Written task =
Copy out all the items below, swapping "icon" for "button" and keeping everything else the same. Omit the pictures from your version.
╭─ Records
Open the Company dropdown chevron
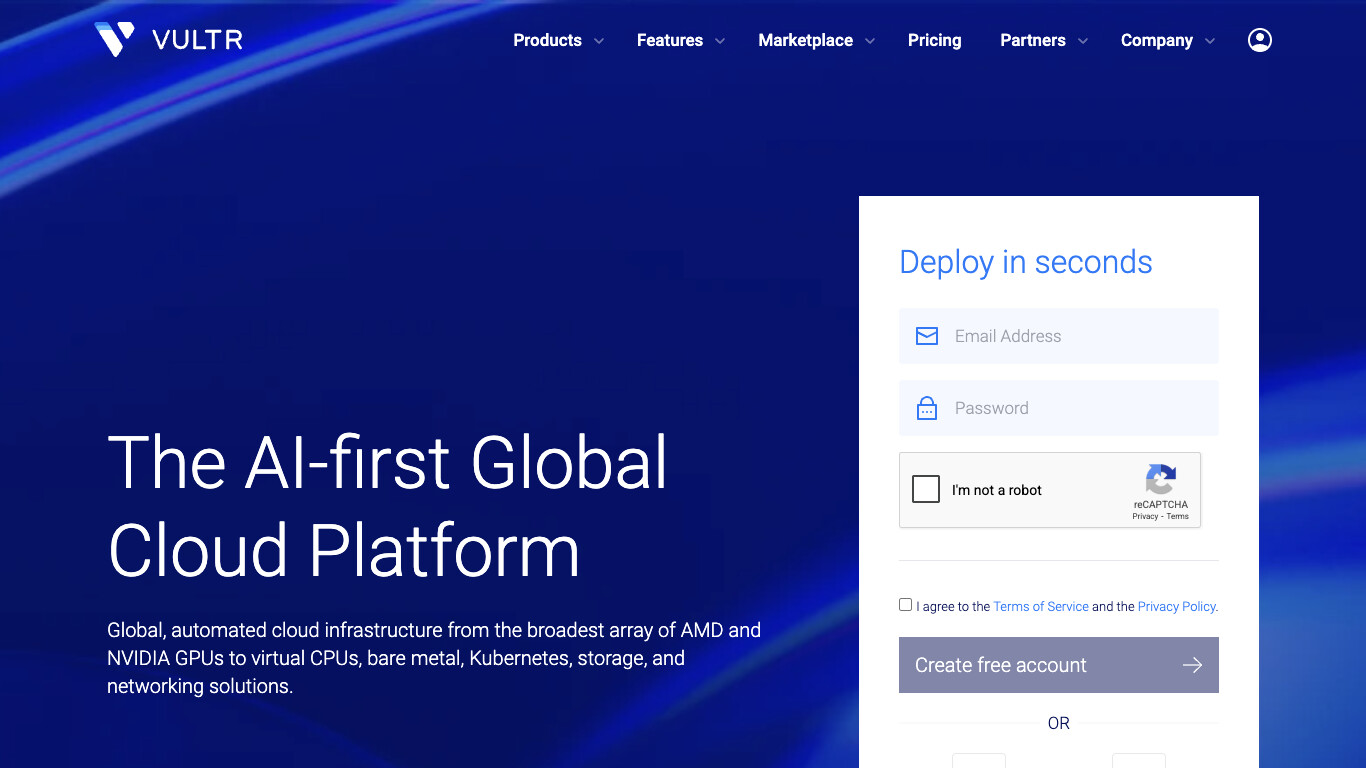This screenshot has width=1366, height=768. pos(1210,41)
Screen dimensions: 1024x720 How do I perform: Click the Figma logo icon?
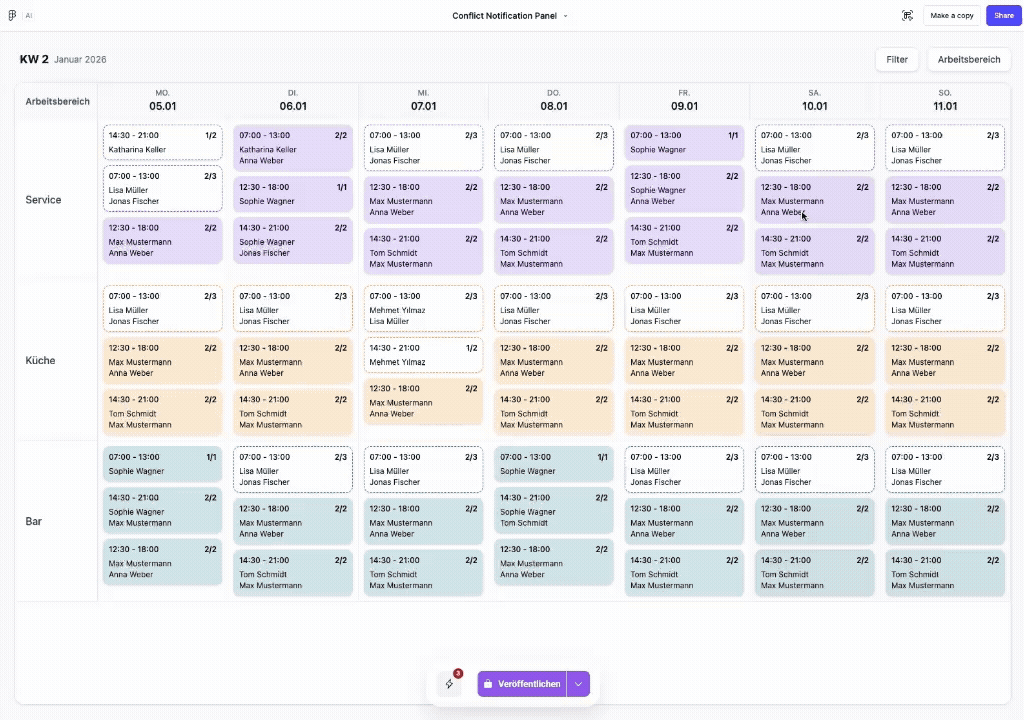(x=12, y=15)
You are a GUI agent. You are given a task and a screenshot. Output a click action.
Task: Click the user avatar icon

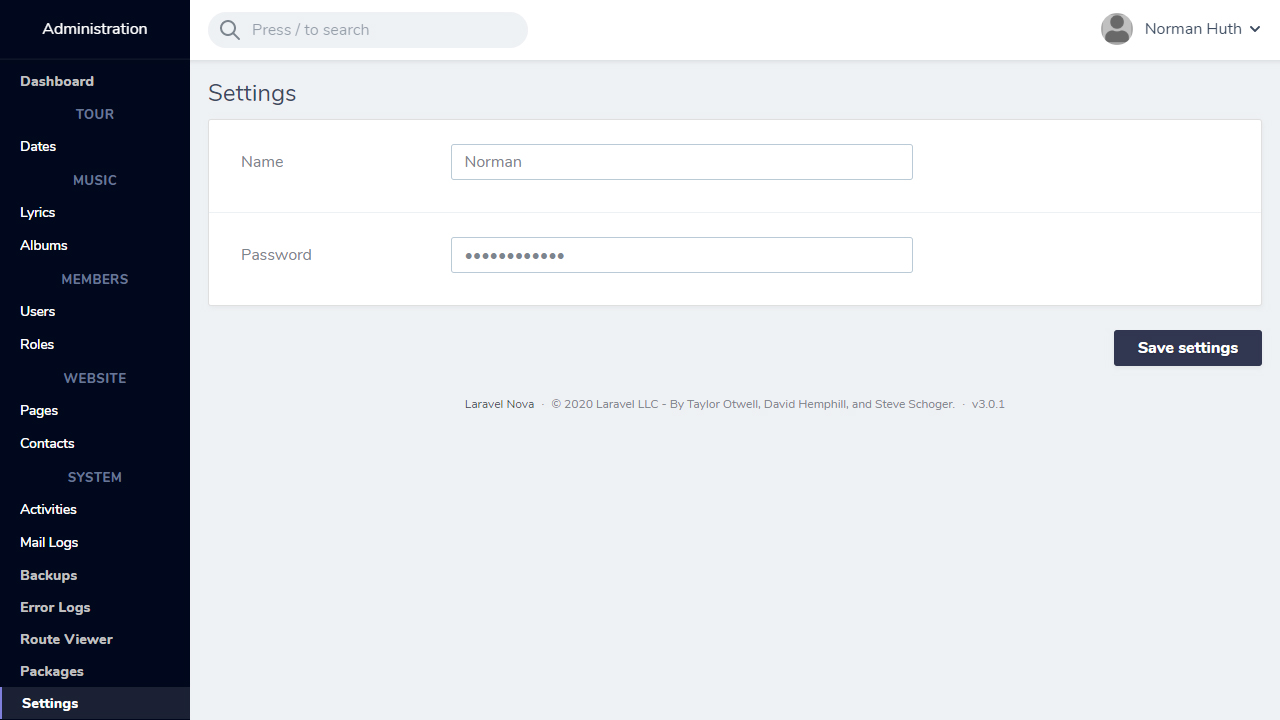[x=1116, y=29]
╰─
Complete answer =
Open the Company dropdown chevron
This screenshot has width=1366, height=768. pos(1210,41)
Screen dimensions: 1024x720 How do I perform: Click the Figma logo button?
(x=12, y=15)
You are a GUI agent. You are given a task and a screenshot. Output a click action.
Task: Click the user avatar button

[x=1116, y=29]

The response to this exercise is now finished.